“AAAAAAMY! DINNER’S READYYYYYYY!”
Mum calling you to the table for dinner at 7pm – no earlier, no later – might just be the most underrated sound in the world.
When you’re a busy teenager with a very busy life of MSN, sticking posters of Channing Tatum on the back of your wardrobe door and carefully placing your clothes all over the floor, being summoned for dinner every night sometimes felt like an inconvenience.
Gee, don’t they know I’m six minutes from finishing One Tree Hill season four? Ugh.
But as soon as you move away from home and start ‘adulting’, you realise just how much of a privilege that nightly meal was.
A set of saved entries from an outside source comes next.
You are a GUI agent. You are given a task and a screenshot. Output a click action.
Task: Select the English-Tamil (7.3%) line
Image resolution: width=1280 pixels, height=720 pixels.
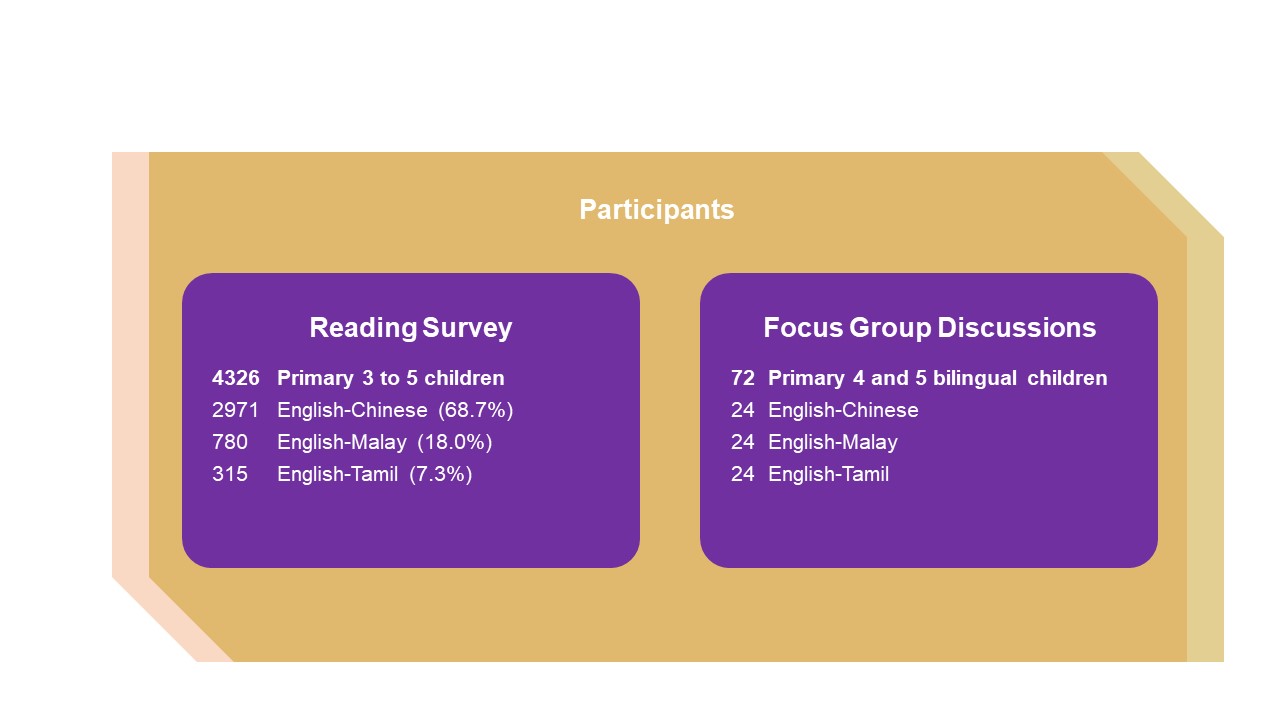374,474
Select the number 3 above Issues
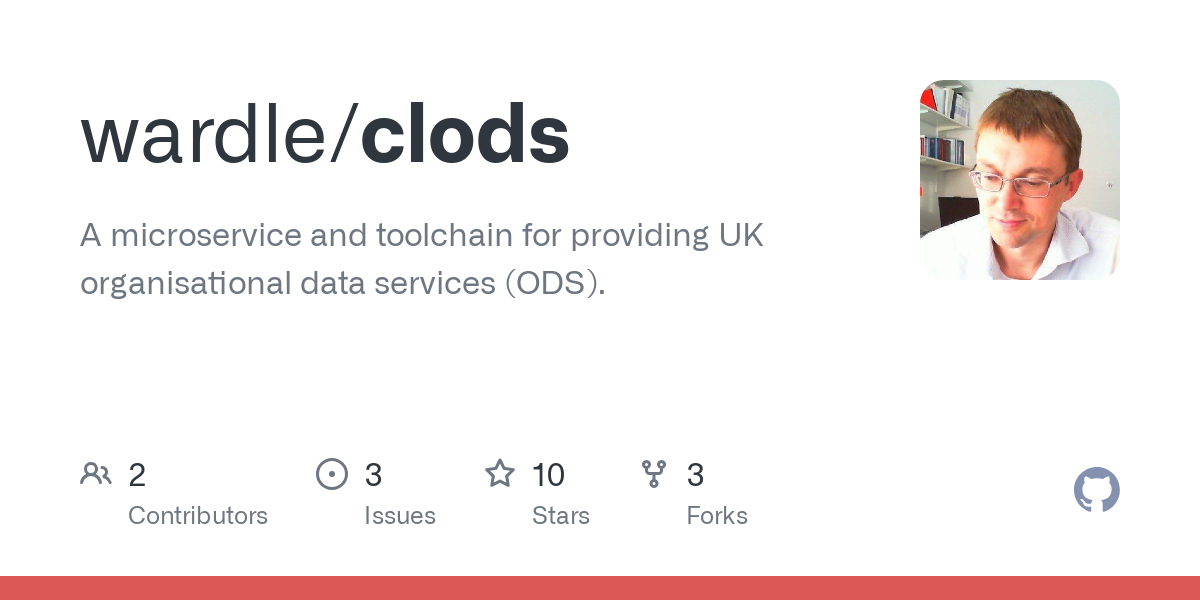Viewport: 1200px width, 600px height. 373,475
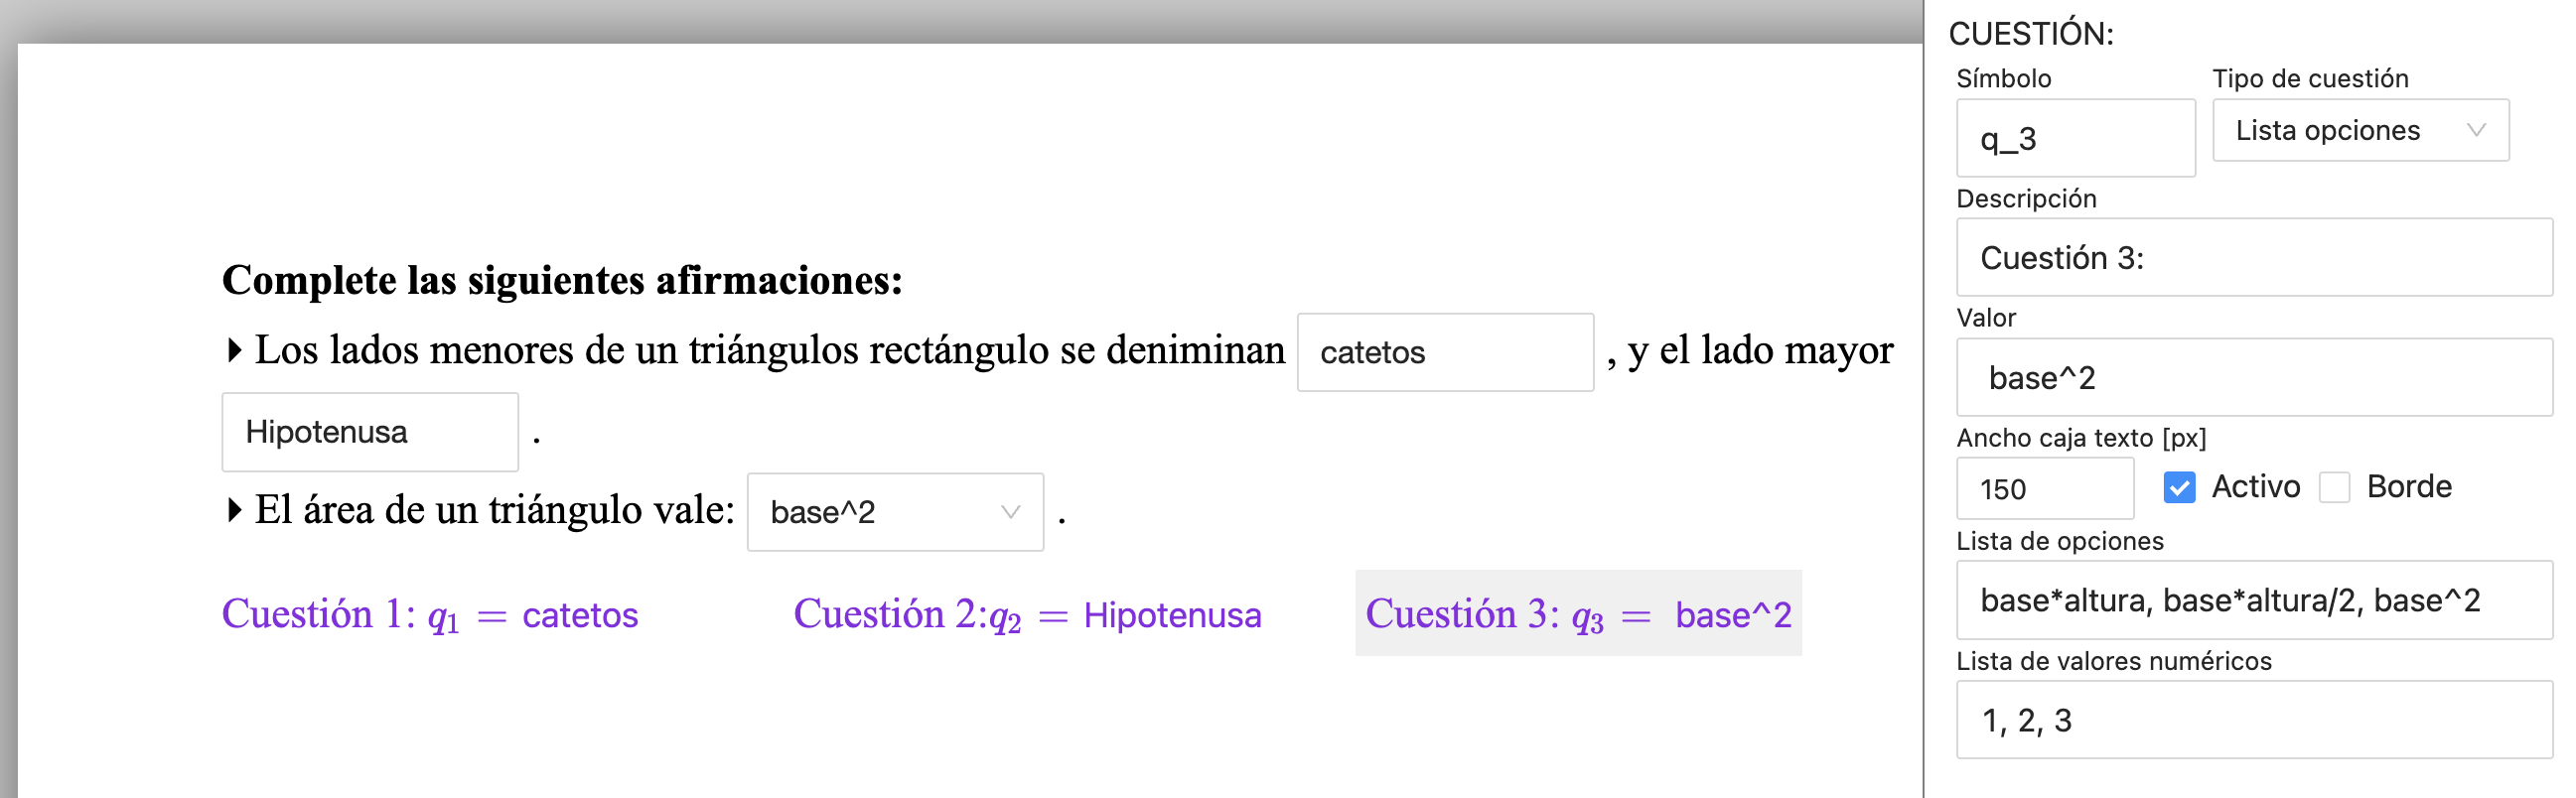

So much goes into getting dinner on the table that your 14-year-old self didn't always remember or appreciate. Budgeting, meal planning, grocery shopping, preparing, juggling different dietary requirements and tastes, cooking, setting aside leftovers for the family member that decided to bail on dinner at the last minute.
Oh, and figuring out how to make sure the whole family is happy and healthy. And, also, eat yourself. Yeah. A lot.
But watching mum cook dinner was such a comforting, familiar sight to come home to every day. As soon as I walked in the door, I could tell exactly what we would be having for dinner that night from the distinct (and delicious) fragrances that filled the house.
From Nona's own spaghetti and meatballs and her special crumbed veal cutlets, to her own Thai green curry recipe and, on Friday nights, chicken and chips (because everyone deserves at least one night off cooking a week), sitting down at the table to eat dinner together was something my parents insisted on - and I'm so grateful for that.